Springtime maintenance can prevent downtime for beverage trucks
Battery, starter and alternator among electrical systems to test
As the temperatures begin to rise, it’s certain that spring is on its way. Although winter is a tough time for trucks, a bit of spring cleaning to an electrical system can prevent problems when the summer heat can be enough to sideline trucks with a variety of electrical system ailments.
Although Beverage Industry’s annual fleet survey bundles electrical system-related downtime in with engine problems, preventing any direct reader data, other truck maintenance studies document that problems related to starting the trucks and charging their batteries typically are at the top of the list of most frequent causes of downtime for more than half of fleets surveyed.
Although not particularly high in terms of total maintenance costs, one of the key reasons for electrical problems being a top concern is because of the fickle nature of electrical connections and components.
Because drivers can spot a wearing tire or monitor engine oil, protocol is in place to address these issues. However, electrical systems can work fine one day and be dead the next.
Among the few electrical components with any substantial warranty, batteries often carry a warranty rating of anywhere from 24 to 72 months. Yet, the warranty period only provides a guess as to how long the battery will last. A 48-month battery could expire in 36 months or provide reliable service beyond 60 months.
Although there might be some warranty compensation for a battery that dies out on the road after 37 months, that is of little comfort when that cargo containing thousands of dollars worth of dairy products is spoiling in the back of the truck. Fortunately, batteries can be tested to provide some indication of remaining life span.
“Leading proactively, not reacting to breakdowns” is a motto to remember. This means that for the electrical system, maintenance must be highly proactive and focused on preventing downtime.
Even fleets based in warm climates still are likely to encounter more road spray during the winter than during the rest of the year. For trucks in cold-weather locations, road spray includes a significant concentration of salt and other road de-icing compounds.
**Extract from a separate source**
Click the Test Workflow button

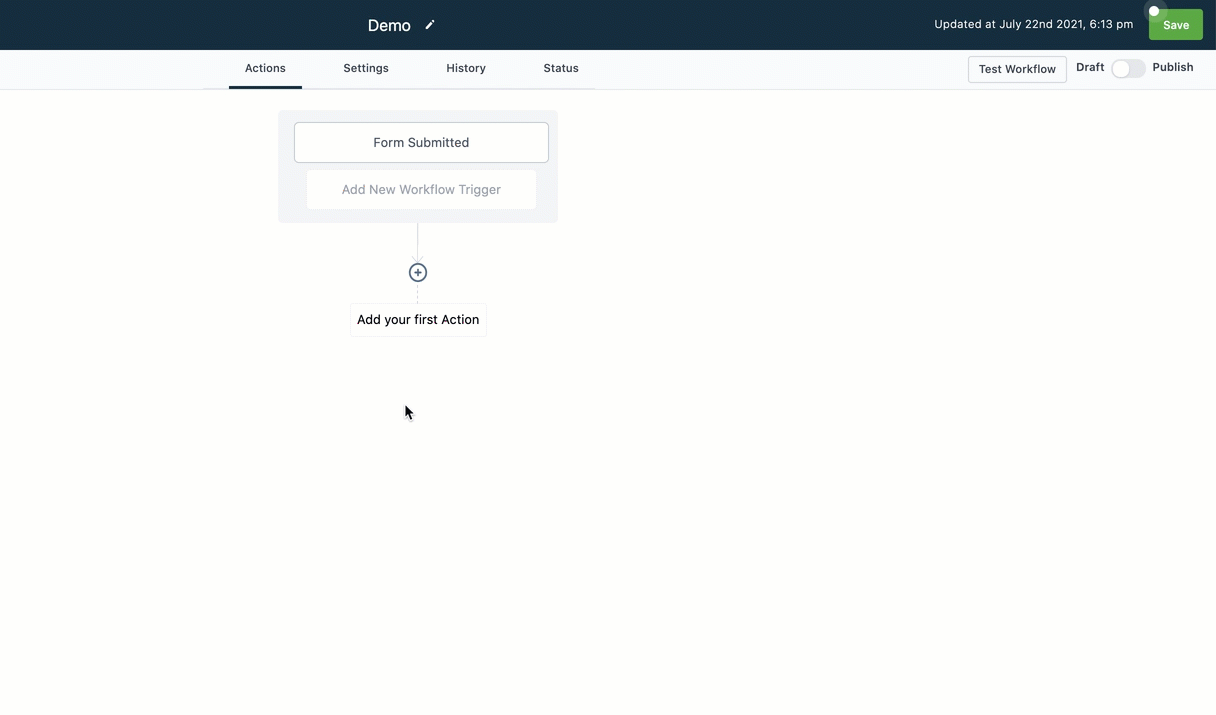tap(1017, 69)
Given the location of battery boxes on most trucks, it’s highly likely that some of this spray will end up inside the battery box, where it could settle on top of the battery/batteries, forming a thin, damp film. This film actually is electrically conductive and, if left long enough, will discharge an otherwise healthy battery in a truck.
Although it’s also a good practice during mid-winter maintenance visits, a mandatory part of a trucks’ spring cleaning maintenance visit should be opening the battery box and performing a thorough pressure washing of the batteries, the battery box and all components inside. Additionally, all battery cables should be disconnected and inspected for physical integrity, with all connecting surfaces cleaned down to bare metal.
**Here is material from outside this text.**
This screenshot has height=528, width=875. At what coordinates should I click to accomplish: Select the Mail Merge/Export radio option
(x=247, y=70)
As long as the battery cables are disconnected, it’s also a perfect time to load test each battery. A load-testing machine is expensive, but not compared with numerous unplanned road service calls, so it can a worthy investment for a fleet with as few as 10-12 trucks. Although a load test won’t provide an exact “dead by” date, it will allow plenty of planning time.
Before reconnecting the cables, take advantage of the extra room to inspect all battery bracket hardware. Vibration can be a mortal enemy to most truck batteries, and, after a winter’s worth of potholes, be sure to check that all batteries still are securely mounted.
Once the batteries are secure and the cables are reconnected, it can be beneficial to coat the terminals with a corrosion protectant, such as dielectric grease. However, some consumer-grade “sticky” sprays might work their way into the connection and cause electrical problems, so it is best to use a commercial-grade product.
The next most winter-vulnerable component in a truck’s electrical system is the starter. At a bare minimum, all electrical cables and terminals should be disconnected, inspected and cleaned. If at all possible, the starter should be removed from the truck and given a thorough cleaning and inspection before re-installation.
Nothing short of a complete overhaul of the starter can provide much assurance of its reliability, and even that only comes with a short guarantee. Like many other electrical components, an ounce of prevention, in the form of an in-shop cleaning and inspection, is worth several pounds of a roadside cure.
Perhaps the most fickle of electrical system components is a truck’s alternator. Beyond ensuring the integrity of cables, connections, mounting brackets and drive pulleys, minimal maintenance is needed or possible because of the alternator’s much more protected location, compared with the batteries and starter.
If the truck is having starting and charging problems, and the batteries and starter have passed testing, the alternator can be checked for performing at its rated output. But with partial failures being extremely rare, alternator testing usually comes down to determining whether it’s working or dead.